Schad noted that while graph use cases are on the rise, there’s still a lot of trial and error. Although use cases become more mature, some disillusionment in terms of scalability limits does exist. For Weinberger, it’s a good sign that the overall graph story is moving on, but expecting to do everything faster than other databases should not be the main reason people look at graphs.
GRAPH AND BEYOND
ArangoDB 3.7 comes with a number of improvements around graph capabilities. Disjoint SmartGraphs shard large, hierarchical graphs to a cluster and precisely shard each branch of the graph for local query execution. SmartGraphs applies a smart sharding mechanism, where depending on how data is set up, ArangoDB tries to shard it in a way that the number of hops is minimal between nodes.
With Disjoint SmartGraphs, if the resulting sub-graphs are sub-partitioned so they are disjoint, a number of optimizations on the query optimizer can then push down a lot more computation down to the servers.

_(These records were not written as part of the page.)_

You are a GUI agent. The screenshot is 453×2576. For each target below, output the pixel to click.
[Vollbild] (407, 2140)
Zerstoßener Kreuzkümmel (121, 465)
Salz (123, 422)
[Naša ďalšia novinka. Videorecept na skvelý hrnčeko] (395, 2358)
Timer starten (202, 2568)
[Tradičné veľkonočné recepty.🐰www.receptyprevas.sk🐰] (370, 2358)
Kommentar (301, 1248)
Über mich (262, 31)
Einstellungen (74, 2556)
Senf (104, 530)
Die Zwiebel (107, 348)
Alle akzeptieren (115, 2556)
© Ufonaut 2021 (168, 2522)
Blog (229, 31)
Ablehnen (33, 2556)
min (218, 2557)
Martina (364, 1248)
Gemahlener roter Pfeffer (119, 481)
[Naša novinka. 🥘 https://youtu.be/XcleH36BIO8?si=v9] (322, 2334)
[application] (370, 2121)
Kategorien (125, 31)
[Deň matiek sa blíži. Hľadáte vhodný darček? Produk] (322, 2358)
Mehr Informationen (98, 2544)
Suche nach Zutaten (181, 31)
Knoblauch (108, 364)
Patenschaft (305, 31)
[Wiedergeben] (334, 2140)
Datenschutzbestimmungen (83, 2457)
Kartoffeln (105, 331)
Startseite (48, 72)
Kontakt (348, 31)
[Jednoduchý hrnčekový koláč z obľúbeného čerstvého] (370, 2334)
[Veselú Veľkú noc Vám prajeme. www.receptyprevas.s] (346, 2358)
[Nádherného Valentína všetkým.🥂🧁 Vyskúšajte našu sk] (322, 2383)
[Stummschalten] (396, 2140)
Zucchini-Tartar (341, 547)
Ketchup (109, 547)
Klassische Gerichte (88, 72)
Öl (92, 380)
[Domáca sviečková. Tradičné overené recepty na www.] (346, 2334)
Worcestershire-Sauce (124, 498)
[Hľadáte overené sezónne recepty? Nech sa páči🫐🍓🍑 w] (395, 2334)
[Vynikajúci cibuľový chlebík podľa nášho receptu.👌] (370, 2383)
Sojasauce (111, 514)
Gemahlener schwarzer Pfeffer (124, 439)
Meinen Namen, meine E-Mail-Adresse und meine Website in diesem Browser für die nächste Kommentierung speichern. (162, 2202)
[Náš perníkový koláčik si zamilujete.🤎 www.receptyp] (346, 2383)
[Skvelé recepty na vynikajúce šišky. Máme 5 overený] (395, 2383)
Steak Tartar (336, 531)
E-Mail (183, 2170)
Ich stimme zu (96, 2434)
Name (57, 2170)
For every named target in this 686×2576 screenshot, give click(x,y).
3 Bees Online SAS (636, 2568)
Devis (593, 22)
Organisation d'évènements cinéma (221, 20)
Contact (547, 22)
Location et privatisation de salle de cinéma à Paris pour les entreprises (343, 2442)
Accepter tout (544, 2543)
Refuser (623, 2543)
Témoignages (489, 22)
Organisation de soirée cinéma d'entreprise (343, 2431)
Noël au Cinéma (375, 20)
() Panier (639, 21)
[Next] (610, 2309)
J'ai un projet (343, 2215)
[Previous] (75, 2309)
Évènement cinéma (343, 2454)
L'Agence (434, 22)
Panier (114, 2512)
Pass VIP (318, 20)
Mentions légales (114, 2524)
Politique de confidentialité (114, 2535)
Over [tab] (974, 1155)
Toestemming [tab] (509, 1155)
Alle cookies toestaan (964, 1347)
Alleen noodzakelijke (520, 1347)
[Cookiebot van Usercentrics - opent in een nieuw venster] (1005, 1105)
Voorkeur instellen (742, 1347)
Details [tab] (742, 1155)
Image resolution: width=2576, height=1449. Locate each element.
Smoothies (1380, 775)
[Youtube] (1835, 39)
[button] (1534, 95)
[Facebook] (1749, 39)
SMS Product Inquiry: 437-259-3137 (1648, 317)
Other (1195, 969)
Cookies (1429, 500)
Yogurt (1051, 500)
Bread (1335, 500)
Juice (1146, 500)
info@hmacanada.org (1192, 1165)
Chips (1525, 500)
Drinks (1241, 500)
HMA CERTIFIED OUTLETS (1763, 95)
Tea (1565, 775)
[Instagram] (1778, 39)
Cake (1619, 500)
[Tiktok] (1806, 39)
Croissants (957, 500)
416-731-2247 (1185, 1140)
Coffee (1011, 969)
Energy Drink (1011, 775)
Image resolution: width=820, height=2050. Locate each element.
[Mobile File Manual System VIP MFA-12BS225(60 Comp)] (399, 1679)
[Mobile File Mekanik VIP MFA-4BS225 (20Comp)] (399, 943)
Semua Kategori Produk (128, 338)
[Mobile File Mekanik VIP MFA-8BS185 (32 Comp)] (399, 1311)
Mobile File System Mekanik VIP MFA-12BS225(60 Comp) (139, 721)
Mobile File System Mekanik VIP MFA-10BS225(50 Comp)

SatelliteGraphs goes in a similar direction: Replicating graphs to each cluster node for local query execution of multi-model queries, using an automatic approach to replicate metadata across the different nodes.
Parallel traversals are slightly different. What this feature does is that it enables starting a number of graph traversals in parallel, for cases where identifying certain patterns across a large graph is needed. Schad said currently this requires user direction, while in the future automatic parallelization will be introduced.
It’s clear that the focus of these features, as well as the overall approach for ArangoDB, is on graph queries and analytics. This is even more evident, considering some form of schema has just been introduced now. In a recent article, ArangoDB expressed the position that a multi-model approach may be beneficial for knowledge graphs.
While the main argument, i.e. that having multi-model capabilities helps with data transformation, is true, it’s hard for us to conceive how it is possible to talk about knowledge graphs without a schema. Furthermore, we don’t see the layered cake introduced, implying that ArangoDB can be a substrate for knowledge graphs, supported by at least some interoperability layer with graph standards at this point.